И он вспомнил также, как однажды висел, ухватившись за подоконник (они жили тогда на восьмом этаже), время от времени подтягивался, чтобы видеть, как она сначала целовалась с Володькой, как тот полез руками дальше, дальше, как она никак не сопротивлялась этому, как они чуть не разворотили всю кухню, совсем забыв о нем и решив для себя, что он мертвецки пьян, а он висел и решал: отпустить пальцы или вновь вернуться на лоджию, в комнату и в жизнь. И как он позорно решил не разжимать пальцев, перебрался, весь в ссадинах от шершавего бетона стены, на лоджию, рухнул в постель, дрожа, закрылся одеялами и подушками, чтоб не слышать и не знать того, что творится на кухне. И она никогда не узнает теперь, что он все видел и знает.
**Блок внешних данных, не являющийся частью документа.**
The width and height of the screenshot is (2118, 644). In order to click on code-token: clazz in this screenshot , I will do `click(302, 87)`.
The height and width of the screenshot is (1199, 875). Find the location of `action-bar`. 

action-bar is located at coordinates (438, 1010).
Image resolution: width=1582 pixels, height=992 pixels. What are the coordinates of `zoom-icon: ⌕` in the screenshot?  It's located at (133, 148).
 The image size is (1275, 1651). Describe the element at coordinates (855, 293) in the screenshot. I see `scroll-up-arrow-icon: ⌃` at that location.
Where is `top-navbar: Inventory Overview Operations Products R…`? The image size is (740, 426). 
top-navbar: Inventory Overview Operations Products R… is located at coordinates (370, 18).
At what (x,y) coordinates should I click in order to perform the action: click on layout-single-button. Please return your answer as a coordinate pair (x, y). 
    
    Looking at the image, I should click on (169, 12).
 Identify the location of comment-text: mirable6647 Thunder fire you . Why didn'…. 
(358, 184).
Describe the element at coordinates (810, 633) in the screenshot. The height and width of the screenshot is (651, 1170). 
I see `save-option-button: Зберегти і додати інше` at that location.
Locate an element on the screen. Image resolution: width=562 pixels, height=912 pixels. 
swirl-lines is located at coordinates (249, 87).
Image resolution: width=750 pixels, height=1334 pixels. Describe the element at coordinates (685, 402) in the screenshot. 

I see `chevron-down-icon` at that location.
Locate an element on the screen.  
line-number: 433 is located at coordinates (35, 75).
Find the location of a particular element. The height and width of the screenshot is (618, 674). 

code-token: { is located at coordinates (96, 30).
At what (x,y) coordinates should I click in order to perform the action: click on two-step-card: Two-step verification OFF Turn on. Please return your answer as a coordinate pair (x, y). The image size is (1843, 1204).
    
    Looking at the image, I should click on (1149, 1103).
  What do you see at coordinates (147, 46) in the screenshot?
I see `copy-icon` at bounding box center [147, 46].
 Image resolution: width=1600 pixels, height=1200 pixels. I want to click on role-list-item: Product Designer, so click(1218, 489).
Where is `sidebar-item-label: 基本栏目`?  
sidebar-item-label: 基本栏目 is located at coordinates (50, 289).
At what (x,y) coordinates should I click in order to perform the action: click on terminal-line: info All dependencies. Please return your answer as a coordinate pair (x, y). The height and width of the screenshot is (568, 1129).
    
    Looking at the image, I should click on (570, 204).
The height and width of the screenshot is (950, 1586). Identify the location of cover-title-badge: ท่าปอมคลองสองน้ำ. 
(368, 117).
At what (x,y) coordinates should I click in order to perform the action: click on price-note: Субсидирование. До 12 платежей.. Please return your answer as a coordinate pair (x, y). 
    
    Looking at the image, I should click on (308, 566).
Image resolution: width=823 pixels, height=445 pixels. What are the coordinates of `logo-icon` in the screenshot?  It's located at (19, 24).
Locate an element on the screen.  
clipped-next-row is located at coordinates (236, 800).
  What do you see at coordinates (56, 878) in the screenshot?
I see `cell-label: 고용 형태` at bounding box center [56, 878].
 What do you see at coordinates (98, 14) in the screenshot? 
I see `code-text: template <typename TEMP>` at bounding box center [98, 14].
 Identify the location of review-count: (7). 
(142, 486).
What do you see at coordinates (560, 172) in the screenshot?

И совсем недавнее, когда она устало и совершенно спокойно сказала ему "хватит", а он был так близко, и все в нем отяжелело от несостоявшегося и недостигнутого, он зло встал и всю ночь просидел на кухне, и ушел на работу до того, как она проснулась, а вечером она, как ни в чем ни бывало, как будто ничего не случилось и не было этой безумно горькой и безжалостной ночи, плесканула по бокалам горстки коньяку, накрошила рокфору и зеленого сладкого перцу, и после этого он жадно и только для себя пользовался ею, но она все равно кончила вместе с ним и это было ему обидно, потому что он не хотел, чтобы она в этот раз кончала с ним и чтоб она кончала вообще, но она все равно кончила, довольная, а он опять пошел на кухню и долго сидел там, пуча глаза от наваливающегося сна, но она опять не пришла, и не положила свою ладонь ему на голову, и ничего не сказала, и сладко спала, а утром он опять ни свет-ни заря уехал на работу и думал, что теперь этот кошмар никогда не кончится. И вот – она так ничего и не поняла тогда или нарочно сделала вид, что ничего серьезного не произошло, и как-то потом все наладилось и саднило все меньше и меньше и почти совсем растворилось.
И от всех этих нелепых и ненужных в этой ночи воспоминаний в нем вдруг стало зреть и нарастать кощунственное желание. Он понял, что уже больше никогда-никогда он не сможет испытать с ней свое счастье, а с другими он никогда больше и не захочет. И он, дрожа от гнева на себя, от стыда и желания, разделся и лег на ее холодное тело, с трудом вошел в это знакомое и теперь становящееся неожиданным и новым, и – сначала медленно, а потом – войдя в обычный ритм, сделал то, что делал с ней все эти годы. Он плакал сладкими слезами преступления и просил у нее прощения, а она лежала, притихшая, тихая-тихая, и ее рука лежала ладонью вниз и слегка сжимала простыню, как она делала всегда, когда подступало освобождение. А он все просил и просил прощенья, глотая слезы и чувствуя горькую резь в глазах. И это все длилось и длилось и, наконец, настало и кончилось. И он встал, и пошел на кухню, и налил водки, но пить не стал, выплеснул ее в раковину, опять вернулся в темноту, отыскал на стене маленькую иконку Богородицы, снял ее и повалился в рыданиях перед ней, а мертвая куда-то уплывала и тоже прощала его.